|Everett's Underwear, rug hooking, Laura Kenney|
|Marshalltown 101, Poor House Miser, oil on masonite, Steven Rhude|
"The development of folk art for a museum audience in the late twentieth-century Nova Scotia coincided with changes in art education and the sales market more generally. Much like conceptualism, contemporary folk art in Nova Scotia became a site for new, academically trained arrivals to explore an artistic counter culture set quite apart from the elite collecting circles across North America that had so marked the early twentieth century and the foundation of most metropolitan art museums, include the NSMFA. The late 1960s and early 1970s had seen an influx of new MFA - degree programs across the United States - fifty three programs in studio art were inaugurated between 1965 and 1974. " - Erin Morton, For Folk's Sake
Many trained MFA holders at NSCAD were convinced to rally around alternatively distinctive forms of art - thus folk art became a focal point for artistic discourse within the educational institution. Gerald Ferguson and others brought a framework of folk art to the fine art world while the 1967 Centennial spurred on, along with government funding, the new AGNS on Hollis Street. However concurrently, Chris Huntington and his collector influence transformed folk art into a museum industry for the AGNS, and, as one can confirm it is still going strong through the profits earned through marketing efforts and Maud Lewis sales today. http://www.cbc.ca/news/canada/nova-scotia/maud-lewis-movie-marketing-campaign-boost-agns-visits-1.4248929
As Erin Morton says: " an abundance of graduate - trained artist - professors who had a much different experience with the art market than collectors did and struggled to get their own artwork out to commercial galleries. Ferguson found himself at the centre of all these nodes. "

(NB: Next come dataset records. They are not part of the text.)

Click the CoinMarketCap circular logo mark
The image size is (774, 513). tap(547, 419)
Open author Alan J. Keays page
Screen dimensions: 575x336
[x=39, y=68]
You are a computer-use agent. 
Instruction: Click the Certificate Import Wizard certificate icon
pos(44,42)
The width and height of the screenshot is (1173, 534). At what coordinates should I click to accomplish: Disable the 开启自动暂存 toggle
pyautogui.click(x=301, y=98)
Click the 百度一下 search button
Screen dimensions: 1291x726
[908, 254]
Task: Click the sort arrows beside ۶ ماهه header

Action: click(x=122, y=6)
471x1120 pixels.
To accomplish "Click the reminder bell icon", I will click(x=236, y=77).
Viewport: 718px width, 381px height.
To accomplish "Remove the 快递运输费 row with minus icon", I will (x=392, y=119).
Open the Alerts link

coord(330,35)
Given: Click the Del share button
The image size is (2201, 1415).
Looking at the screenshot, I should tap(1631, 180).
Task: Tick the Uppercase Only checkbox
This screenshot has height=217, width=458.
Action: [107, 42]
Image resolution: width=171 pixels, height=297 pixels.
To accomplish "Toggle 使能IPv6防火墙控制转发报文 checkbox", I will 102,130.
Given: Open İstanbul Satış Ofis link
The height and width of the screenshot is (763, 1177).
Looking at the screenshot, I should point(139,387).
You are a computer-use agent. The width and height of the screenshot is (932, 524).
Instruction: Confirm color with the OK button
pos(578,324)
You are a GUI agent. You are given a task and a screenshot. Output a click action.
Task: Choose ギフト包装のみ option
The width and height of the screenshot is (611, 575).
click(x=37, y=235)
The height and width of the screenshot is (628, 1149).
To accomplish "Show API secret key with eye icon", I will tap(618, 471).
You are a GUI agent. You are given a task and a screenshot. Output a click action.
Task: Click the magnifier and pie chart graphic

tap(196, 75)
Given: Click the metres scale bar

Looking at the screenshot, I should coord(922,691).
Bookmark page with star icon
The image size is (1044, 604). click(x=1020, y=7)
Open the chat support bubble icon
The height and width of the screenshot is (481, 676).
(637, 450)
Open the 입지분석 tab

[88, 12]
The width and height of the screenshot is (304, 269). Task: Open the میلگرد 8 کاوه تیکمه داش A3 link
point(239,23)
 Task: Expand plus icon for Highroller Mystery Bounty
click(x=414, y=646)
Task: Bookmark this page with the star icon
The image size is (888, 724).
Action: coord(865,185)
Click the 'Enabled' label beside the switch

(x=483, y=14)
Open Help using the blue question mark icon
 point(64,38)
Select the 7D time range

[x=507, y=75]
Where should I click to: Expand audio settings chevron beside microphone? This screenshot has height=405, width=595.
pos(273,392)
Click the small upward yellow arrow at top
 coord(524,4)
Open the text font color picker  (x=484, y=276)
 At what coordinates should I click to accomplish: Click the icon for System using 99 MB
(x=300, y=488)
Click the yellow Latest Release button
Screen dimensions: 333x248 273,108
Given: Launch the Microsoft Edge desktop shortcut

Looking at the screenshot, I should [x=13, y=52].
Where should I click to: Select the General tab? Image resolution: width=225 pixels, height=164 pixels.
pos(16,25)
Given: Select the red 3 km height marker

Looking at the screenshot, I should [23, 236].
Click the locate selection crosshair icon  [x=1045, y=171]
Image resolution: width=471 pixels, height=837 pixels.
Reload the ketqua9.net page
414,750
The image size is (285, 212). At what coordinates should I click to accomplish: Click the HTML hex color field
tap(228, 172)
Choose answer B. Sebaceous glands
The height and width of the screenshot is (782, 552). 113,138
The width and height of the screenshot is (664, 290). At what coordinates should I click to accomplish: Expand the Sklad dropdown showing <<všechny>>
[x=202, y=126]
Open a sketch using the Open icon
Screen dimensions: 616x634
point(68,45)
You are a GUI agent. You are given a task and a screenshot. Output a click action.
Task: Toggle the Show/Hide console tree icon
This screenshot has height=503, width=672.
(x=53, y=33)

One could say that the new academy was being formed - one where as Erin Morton pointed out : "Ironically, liberation from the privileged hierarchy of elite collectors and critics also spurred on new class of patrons and institutions around contemporary folk art; in "circumstances antithetical to folk culture itself, a folk art field - with critics, galleries, collectors, scholars, and even a canon of it's own master works - would be cultivated."